Quoted passage:
------------------------------------------------------------------------

Skip to content

Zymo-Research/aladdin-rnaseq

Repository files navigation

aladdin-rnaseq Nextflow Pipeline

Introduction

This is a bioinformatics analysis pipeline used for bulk RNA sequencing data developed at Zymo Research. This pipeline was adpated from community-developed nf-core/rnaseq pipeline version 1.4.2. Many changes were made to the original pipeline, some of which were similarly adopted by later versions of nf-core/rnaseq by coincidence. We also took some inspirations from versions 2.0.0 and 3.0.0. Zymo's modifications include, but are not limited to:

  • Added differential gene expression analysis
  • Added functional enrichment analysis
  • Added/improved sample overview analysis, such as gene heatmap, MDS plot, etc.
  • Added differential transcript usage analysis
  • Added Salmon as an alternate way of read quantification
  • Improved biotype QC analysis and rRNA reads detection
  • Added ability to handle ERCC spike-ins
  • Added several MultiQC plugins to visualize QC/analysis results
  • Added modules to deal with UMIs within the Zymo-Seq SwitchFree 3′ mRNA Library Kit
  • Compatibility to run on Aladdin Bioinformatics Platform

This pipeline is built using Nextflow, a bioinformatics workflow tool to run tasks across multiple compute infrastructures in a very portable manner. It comes with docker containers making installation trivial and results highly reproducible.

This pipeline processes raw data from FastQ inputs (FastQC, Trim Galore!), BBDuk, aligns the reads (STAR, generates gene or transcript read counts (featureCounts or Salmon), and performs extensive quality-control on the results (RSeQC, Qualimap, Picard, dupRadar, Preseq). This pipeline also conducts sample comparison analysis and differential gene expression analysis using DESeq2, and a functional enrichment analysis using g:Profiler. Optionally, the user could choose to run a differential transcript usage analysis modeled after this paper (DEXSeq, DRIMSeq, stageR). All QC and analysis results are visualized in a report using MultiQC).

RNAseq pipeline flowchart

How to run the pipeline

Prerequisites

  • Nextflow version 20.07.1 or later
  • Sufficient CPU and memory. Default is 8 threads and 60GB. Please modify nextflow.config file to fit your device.
  • Docker if using docker profile
  • Permissions to AWS S3 and Batch resources if using awsbacth profile

Using Docker

nextflow run Zymo-Research/aladdin-rnaseq \
	--profile docker \
	--genome 'Homo_sapiens[GRCh38]' \
	--protocol Zymo_RiboFree_PROTv1 \
	--design "<path to design CSV file>"

------------------------------------------------------------------------

Data extracts:

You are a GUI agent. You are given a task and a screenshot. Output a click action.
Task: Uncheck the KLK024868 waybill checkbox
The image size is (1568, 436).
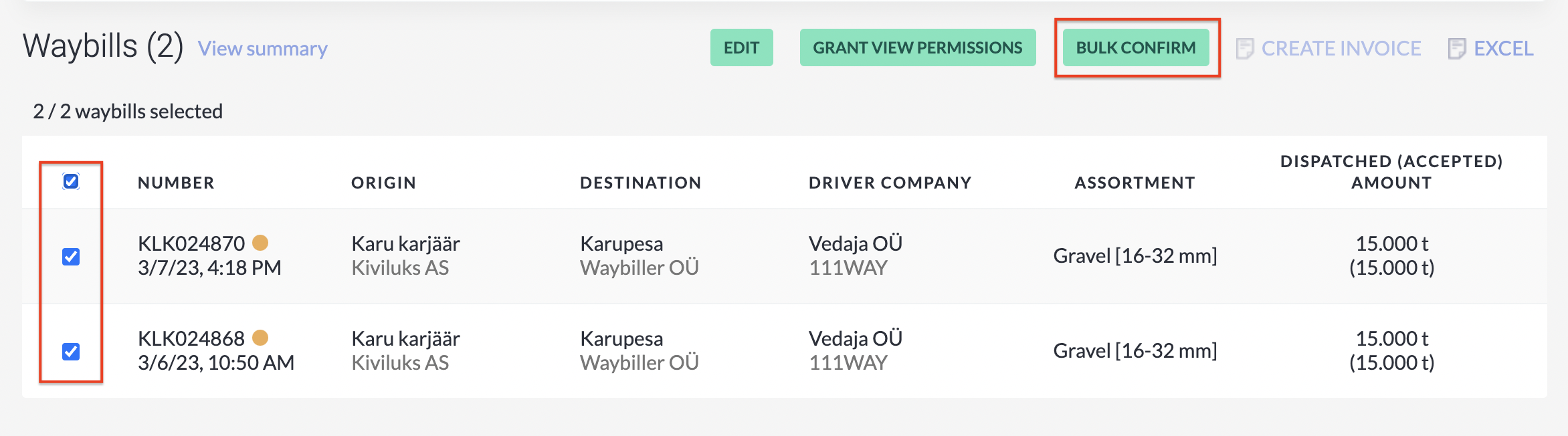coord(71,352)
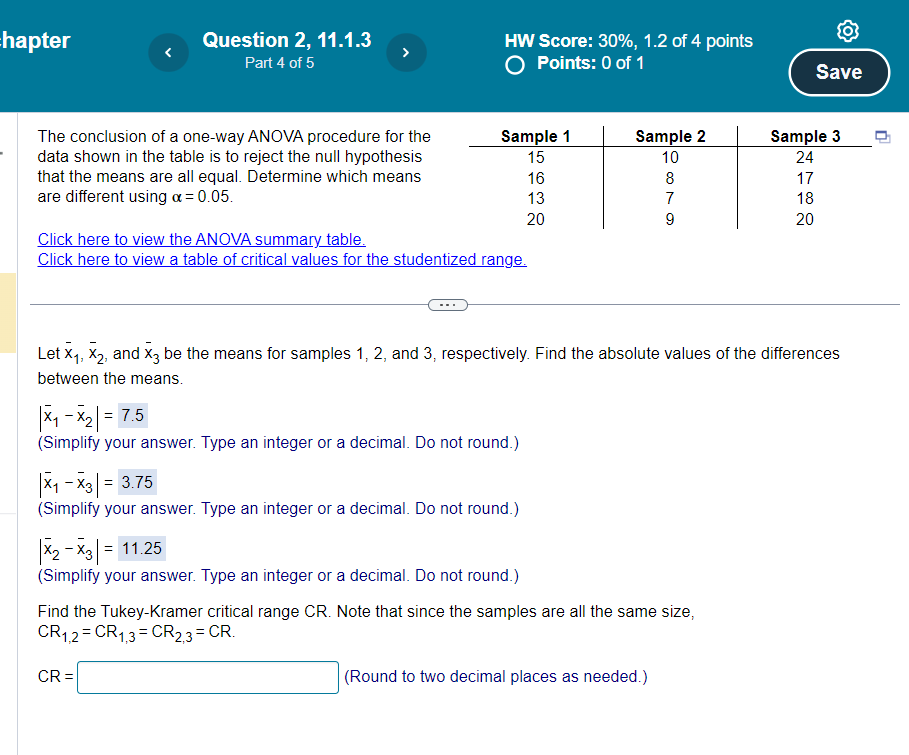Screen dimensions: 909x755
Task: Click the left navigation chevron
Action: point(168,52)
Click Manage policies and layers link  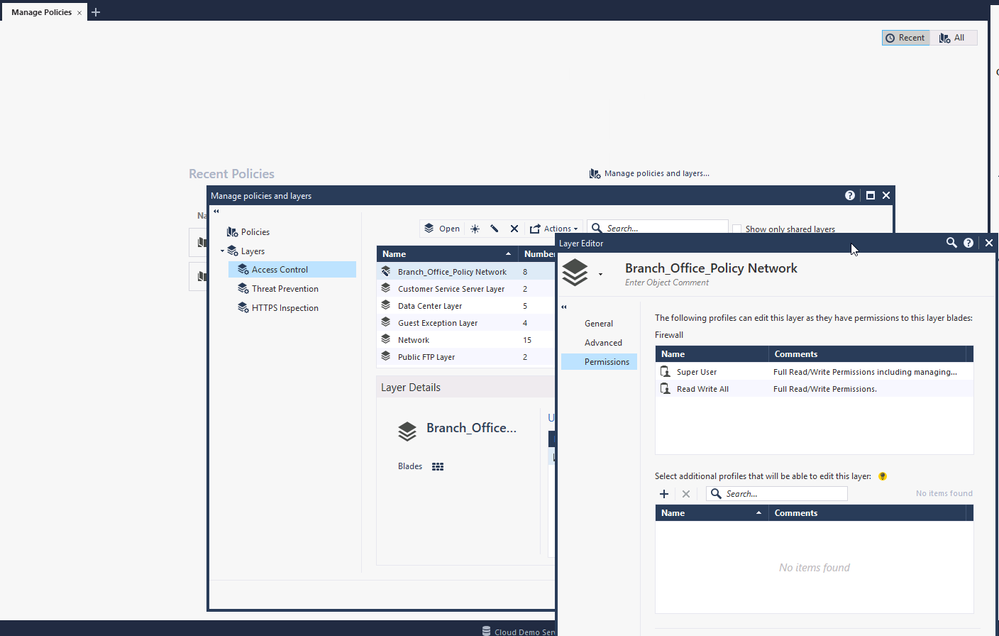(x=649, y=174)
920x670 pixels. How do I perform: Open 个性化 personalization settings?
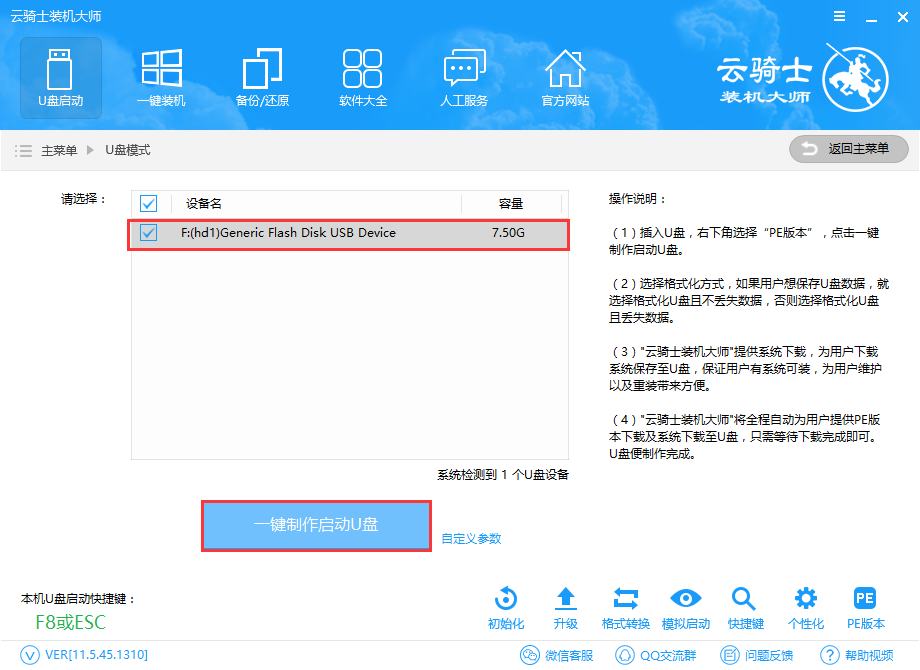click(804, 607)
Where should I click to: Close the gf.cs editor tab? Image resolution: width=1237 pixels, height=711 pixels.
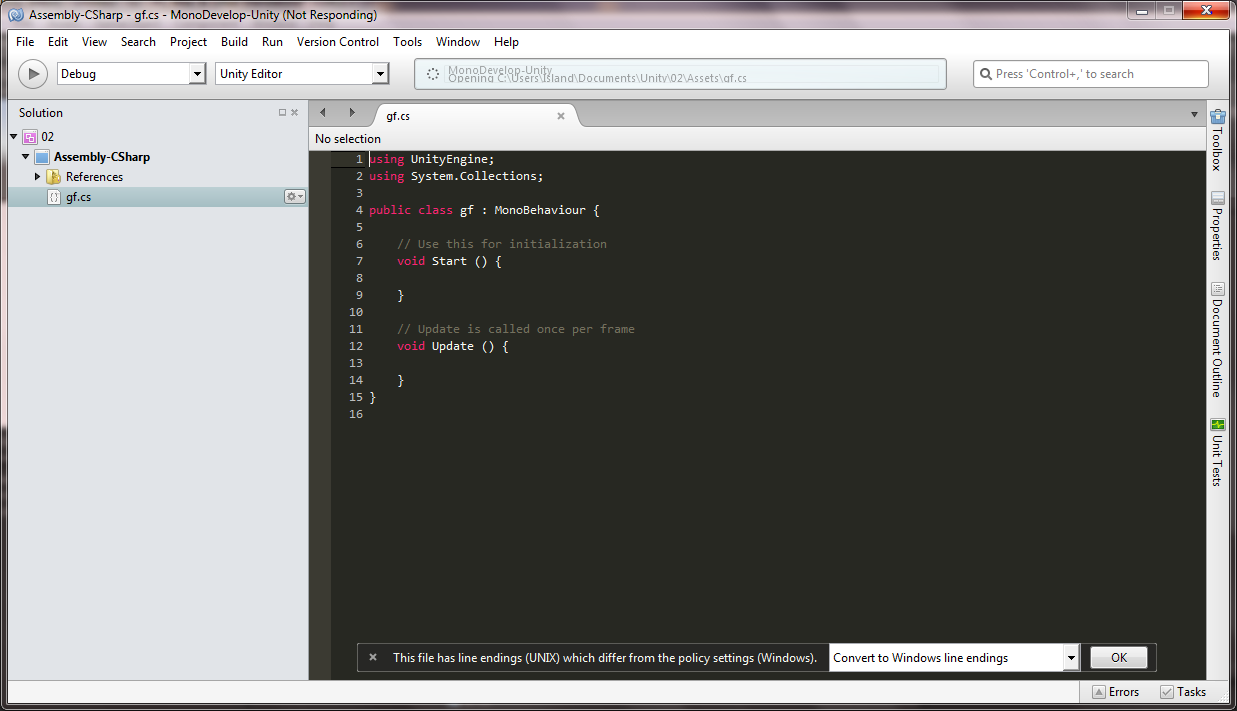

------------------------------------------------------------------------

What to work on:
1) According to the aladdin-rnaseq README, which version of nf-core/rnaseq was the pipeline adapted from?
2) Extend the aladdin-rnaseq README from its last line.
The records have no connection to the aladdin-rnaseq README.

Task responses:
1) Version 1.4.2.

2)
  1. The parameters --genome, and --protocol are required. Please refer to Usage Documentation for available options.
  2. The parameter --design is required. The design CSV file must have the following format.
group,sample,read_1,read_2
Control,Sample1,s3://mybucket/this_is_s1_R1.fastq.gz,s3://mybucket/this_is_s1_R2.fastq.gz
Control,Sample2,s3://mybucket/this_is_s2_R1.fastq.gz,s3://mybucket/this_is_s2_R2.fastq.gz
Experiment,Sample3,s3://mybucket/that_is_s3_R1.fastq.gz,
Experiment,Sample4,s3://mybucket/that_be_s4_R1.fastq.gz,

The header line must be present and cannot be changed. Sample labels and group names must contain only alphanumerical characters or underscores, and must start with a letter. Sample labels and group names also cannot start with "R1" or "R2", or include phrases that will be automatically filtered by MultiQC. A list of terms unsuitable for sample or group labels in this pipeline can be viewed in the MultiQC source code here. Full S3 paths of R1 and R2 FASTQ files should be provided. Mixing of paired-end and single-end data is allowed. If you do not wish to carry out comparisons of samples, i.e., DESeq2 and g:Profiler analysis, simply leave the Group column blank (but keep the comma).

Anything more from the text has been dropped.